Ora il timore vero è la propagazione agli allevamenti emiliani che sono il «giacimento» di materia prima non solo per i prosciutti Dop, ma di buona parte dei salumi di maggior pregio. Su circa 9 milioni di maiali italiani nei quattromila allevamenti emiliani si contano 1,4 milioni di capi. Spiega Letizia Vigni, che alleva e trasforma maiali di Cinta senese ad Asciano (Si): «Il Consorzio ci ha imposto subito rigidissime norme sanitarie, per ora ci siamo salvati, ma il pericolo vero viene dai cinghiali». Il ministro della Sovranità alimentare Francesco Lollobrigida nel decreto agricoltura – che però ha ricevuto correzioni dal Quirinale – ha rilanciato l’azione del commissario straordinario all’emergenza peste suina. Vincenzo Caputo nell’ultima ordinanza ammette che «la malattia continua a diffondersi con un andamento discontinuo: ci sono focolai ristretti a grande distanza». Sono i cinghiali che spostandosi trasportano la peste. Per questo l’esercito, che per ora è stato messo in campo solo per recuperare le carcasse di animali morti, metterà nel mirino i cinghiali. Viene rafforzato il controllo sulla commercializzazione delle carni di maiale e sono state istituite delle squadre speciali, i cosiddetti Got, che dovranno intervenire per prevenire e controllare i focolai. Sono un piccolo esercito di veterinari che con i guardia-parco, i Carabinieri forestali «pattuglieranno» campi e boschi.
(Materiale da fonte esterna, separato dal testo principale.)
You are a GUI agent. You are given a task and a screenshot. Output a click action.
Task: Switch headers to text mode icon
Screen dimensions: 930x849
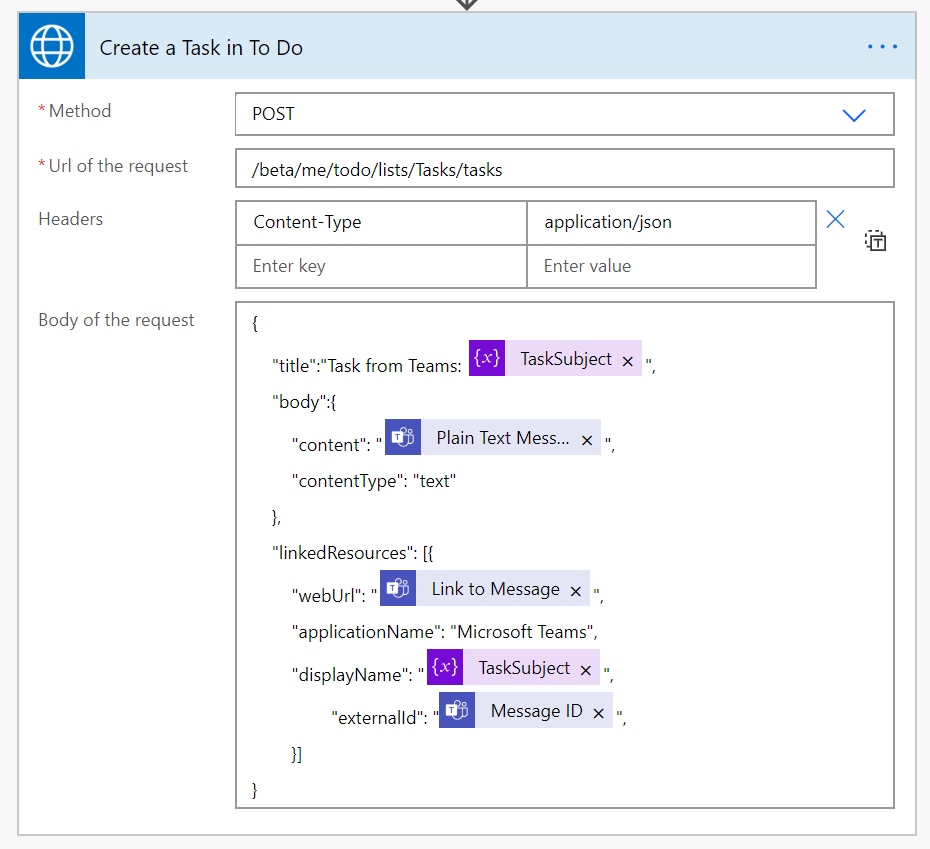click(x=876, y=241)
Restano sotto stretta sorveglianza tutti gli allevamenti suini e là dove si avessero capi infetti vanno subito abbattuti. Ma la vera «unità speciale» in questa guerra ai cinghiali – partita tardivamente visto che da anni le organizzazioni agricole chiedono la limitazione della fauna selvatica che produce enormi danni alle colture: la Coldiretti li stima in 900 milioni di euro all’anno – sono i bioregolatori. Unità di caccia in grado di fare (molte) catture selettive. E la novità è che se il cinghiale abbattuto non è infetto può essere portato in tavola tra amici. Insomma contro la peste suina si torna all’antico: quando in Maremma la caccia al cinghiale finiva sempre in «bandita». Noi diremmo imbandita.